start
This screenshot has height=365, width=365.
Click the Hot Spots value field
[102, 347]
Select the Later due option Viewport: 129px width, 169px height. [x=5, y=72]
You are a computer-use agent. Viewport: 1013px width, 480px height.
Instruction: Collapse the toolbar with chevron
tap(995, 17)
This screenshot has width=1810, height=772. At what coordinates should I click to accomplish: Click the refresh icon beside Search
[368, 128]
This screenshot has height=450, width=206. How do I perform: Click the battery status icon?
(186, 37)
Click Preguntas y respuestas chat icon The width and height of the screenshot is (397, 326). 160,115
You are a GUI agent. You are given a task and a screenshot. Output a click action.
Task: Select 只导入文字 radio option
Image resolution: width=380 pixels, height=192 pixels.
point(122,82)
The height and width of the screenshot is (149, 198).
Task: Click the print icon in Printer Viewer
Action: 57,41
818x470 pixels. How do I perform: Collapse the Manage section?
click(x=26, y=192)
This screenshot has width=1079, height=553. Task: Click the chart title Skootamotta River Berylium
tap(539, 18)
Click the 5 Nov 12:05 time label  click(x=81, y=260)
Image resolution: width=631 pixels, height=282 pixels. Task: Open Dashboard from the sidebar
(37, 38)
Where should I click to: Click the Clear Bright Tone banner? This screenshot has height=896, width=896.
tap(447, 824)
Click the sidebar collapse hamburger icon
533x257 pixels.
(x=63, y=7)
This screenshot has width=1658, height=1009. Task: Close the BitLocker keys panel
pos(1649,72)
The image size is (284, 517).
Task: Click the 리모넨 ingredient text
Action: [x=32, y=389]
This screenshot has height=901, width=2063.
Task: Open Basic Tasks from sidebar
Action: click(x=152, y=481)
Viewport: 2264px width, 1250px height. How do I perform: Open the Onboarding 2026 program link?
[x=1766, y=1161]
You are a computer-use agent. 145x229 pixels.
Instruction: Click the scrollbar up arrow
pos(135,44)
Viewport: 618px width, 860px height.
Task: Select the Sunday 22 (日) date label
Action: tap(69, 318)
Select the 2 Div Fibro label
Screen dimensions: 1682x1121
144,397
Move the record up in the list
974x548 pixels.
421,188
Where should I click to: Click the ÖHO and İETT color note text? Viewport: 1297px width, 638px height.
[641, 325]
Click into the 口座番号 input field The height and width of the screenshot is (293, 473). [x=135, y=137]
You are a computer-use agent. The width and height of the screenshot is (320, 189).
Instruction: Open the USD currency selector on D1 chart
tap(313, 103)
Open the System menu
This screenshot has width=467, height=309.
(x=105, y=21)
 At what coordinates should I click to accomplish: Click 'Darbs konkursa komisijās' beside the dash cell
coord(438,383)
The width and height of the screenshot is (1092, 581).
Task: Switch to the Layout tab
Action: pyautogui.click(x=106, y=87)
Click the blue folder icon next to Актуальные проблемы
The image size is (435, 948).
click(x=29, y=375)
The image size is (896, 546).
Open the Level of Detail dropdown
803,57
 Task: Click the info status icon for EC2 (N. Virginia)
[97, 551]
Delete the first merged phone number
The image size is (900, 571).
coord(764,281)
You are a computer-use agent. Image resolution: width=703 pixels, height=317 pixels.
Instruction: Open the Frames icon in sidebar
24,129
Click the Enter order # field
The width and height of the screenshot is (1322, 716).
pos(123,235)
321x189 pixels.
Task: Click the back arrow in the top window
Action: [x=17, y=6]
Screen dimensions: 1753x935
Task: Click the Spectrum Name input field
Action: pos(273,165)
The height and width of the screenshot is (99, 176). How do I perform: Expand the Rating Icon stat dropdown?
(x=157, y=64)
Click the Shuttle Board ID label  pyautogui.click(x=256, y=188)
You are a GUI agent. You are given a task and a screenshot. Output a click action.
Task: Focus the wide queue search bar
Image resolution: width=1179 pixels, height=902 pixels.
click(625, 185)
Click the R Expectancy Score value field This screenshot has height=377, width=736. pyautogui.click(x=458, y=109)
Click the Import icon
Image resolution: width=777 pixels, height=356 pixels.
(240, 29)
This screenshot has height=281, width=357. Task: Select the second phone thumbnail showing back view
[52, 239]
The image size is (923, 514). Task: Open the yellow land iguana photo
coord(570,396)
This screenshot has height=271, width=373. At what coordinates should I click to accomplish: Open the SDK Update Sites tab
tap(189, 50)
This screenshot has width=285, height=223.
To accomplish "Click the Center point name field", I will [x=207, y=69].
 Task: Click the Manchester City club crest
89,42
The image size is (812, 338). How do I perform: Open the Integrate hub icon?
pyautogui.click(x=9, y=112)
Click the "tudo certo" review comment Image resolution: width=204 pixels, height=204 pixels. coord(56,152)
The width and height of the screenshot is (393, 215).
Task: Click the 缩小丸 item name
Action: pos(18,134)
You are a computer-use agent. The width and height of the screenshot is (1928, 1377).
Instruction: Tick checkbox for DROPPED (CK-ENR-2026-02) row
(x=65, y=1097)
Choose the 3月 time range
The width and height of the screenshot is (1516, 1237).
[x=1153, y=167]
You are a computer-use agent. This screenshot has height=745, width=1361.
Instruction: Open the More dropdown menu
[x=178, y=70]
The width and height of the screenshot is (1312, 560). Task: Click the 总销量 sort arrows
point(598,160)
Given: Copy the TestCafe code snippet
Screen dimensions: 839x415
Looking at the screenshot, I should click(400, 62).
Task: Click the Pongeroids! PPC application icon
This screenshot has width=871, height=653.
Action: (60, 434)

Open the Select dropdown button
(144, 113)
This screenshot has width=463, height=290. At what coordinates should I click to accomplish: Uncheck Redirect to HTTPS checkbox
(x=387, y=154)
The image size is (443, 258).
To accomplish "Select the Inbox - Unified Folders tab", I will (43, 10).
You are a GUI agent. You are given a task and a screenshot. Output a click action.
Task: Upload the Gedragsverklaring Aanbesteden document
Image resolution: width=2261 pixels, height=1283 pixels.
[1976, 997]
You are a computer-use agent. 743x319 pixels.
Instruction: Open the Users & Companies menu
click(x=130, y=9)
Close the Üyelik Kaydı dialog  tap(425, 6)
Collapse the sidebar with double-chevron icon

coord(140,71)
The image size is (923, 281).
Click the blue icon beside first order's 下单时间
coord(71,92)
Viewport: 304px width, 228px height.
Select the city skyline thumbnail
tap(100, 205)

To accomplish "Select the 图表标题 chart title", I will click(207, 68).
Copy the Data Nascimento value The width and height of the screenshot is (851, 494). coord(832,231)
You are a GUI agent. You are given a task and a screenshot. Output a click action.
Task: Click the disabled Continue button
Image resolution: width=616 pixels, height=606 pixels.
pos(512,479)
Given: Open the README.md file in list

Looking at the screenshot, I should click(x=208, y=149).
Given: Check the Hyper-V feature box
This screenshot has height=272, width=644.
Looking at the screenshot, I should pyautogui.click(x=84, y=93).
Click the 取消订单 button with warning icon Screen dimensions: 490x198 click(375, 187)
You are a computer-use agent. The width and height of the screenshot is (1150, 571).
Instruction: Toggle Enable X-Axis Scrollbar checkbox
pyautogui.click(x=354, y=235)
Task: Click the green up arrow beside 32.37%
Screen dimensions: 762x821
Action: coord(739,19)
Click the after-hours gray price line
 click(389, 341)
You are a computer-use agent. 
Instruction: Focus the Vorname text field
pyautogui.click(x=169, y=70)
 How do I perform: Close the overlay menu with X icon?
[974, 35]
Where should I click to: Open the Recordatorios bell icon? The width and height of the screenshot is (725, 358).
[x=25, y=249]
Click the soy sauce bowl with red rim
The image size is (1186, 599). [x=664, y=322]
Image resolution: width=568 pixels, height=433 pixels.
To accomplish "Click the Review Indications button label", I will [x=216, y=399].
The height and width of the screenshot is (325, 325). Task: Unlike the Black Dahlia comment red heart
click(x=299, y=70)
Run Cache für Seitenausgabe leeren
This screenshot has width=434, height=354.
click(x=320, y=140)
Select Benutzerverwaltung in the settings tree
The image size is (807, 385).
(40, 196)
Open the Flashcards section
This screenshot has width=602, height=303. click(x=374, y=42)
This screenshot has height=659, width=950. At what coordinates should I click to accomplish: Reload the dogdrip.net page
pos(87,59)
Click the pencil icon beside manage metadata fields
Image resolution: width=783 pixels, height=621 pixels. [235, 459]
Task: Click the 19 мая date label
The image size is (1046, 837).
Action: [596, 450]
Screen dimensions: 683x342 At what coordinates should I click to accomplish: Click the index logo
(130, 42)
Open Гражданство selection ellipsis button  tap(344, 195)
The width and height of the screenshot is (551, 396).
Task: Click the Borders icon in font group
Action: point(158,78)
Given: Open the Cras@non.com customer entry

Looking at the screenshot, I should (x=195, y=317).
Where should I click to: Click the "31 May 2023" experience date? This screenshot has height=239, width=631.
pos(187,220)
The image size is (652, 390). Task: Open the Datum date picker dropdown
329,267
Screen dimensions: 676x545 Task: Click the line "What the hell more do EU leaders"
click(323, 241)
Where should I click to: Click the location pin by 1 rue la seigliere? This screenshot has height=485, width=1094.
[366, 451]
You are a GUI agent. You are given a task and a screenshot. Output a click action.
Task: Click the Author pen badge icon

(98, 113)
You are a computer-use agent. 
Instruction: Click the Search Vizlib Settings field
end
_Goal_
Reproduce the items verbatim from the first line through the line containing "(x=63, y=7)", including both of those lines.

_Finished answer_
This screenshot has height=365, width=365.
Click the Hot Spots value field
[102, 347]
Select the Later due option Viewport: 129px width, 169px height. [x=5, y=72]
You are a computer-use agent. Viewport: 1013px width, 480px height.
Instruction: Collapse the toolbar with chevron
tap(995, 17)
This screenshot has width=1810, height=772. At what coordinates should I click to accomplish: Click the refresh icon beside Search
[368, 128]
This screenshot has height=450, width=206. How do I perform: Click the battery status icon?
(186, 37)
Click Preguntas y respuestas chat icon The width and height of the screenshot is (397, 326). 160,115
You are a GUI agent. You are given a task and a screenshot. Output a click action.
Task: Select 只导入文字 radio option
Image resolution: width=380 pixels, height=192 pixels.
point(122,82)
The height and width of the screenshot is (149, 198).
Task: Click the print icon in Printer Viewer
Action: 57,41
818x470 pixels. How do I perform: Collapse the Manage section?
click(x=26, y=192)
This screenshot has width=1079, height=553. Task: Click the chart title Skootamotta River Berylium
tap(539, 18)
Click the 5 Nov 12:05 time label  click(x=81, y=260)
Image resolution: width=631 pixels, height=282 pixels. Task: Open Dashboard from the sidebar
(37, 38)
Where should I click to: Click the Clear Bright Tone banner? This screenshot has height=896, width=896.
tap(447, 824)
Click the sidebar collapse hamburger icon
533x257 pixels.
(x=63, y=7)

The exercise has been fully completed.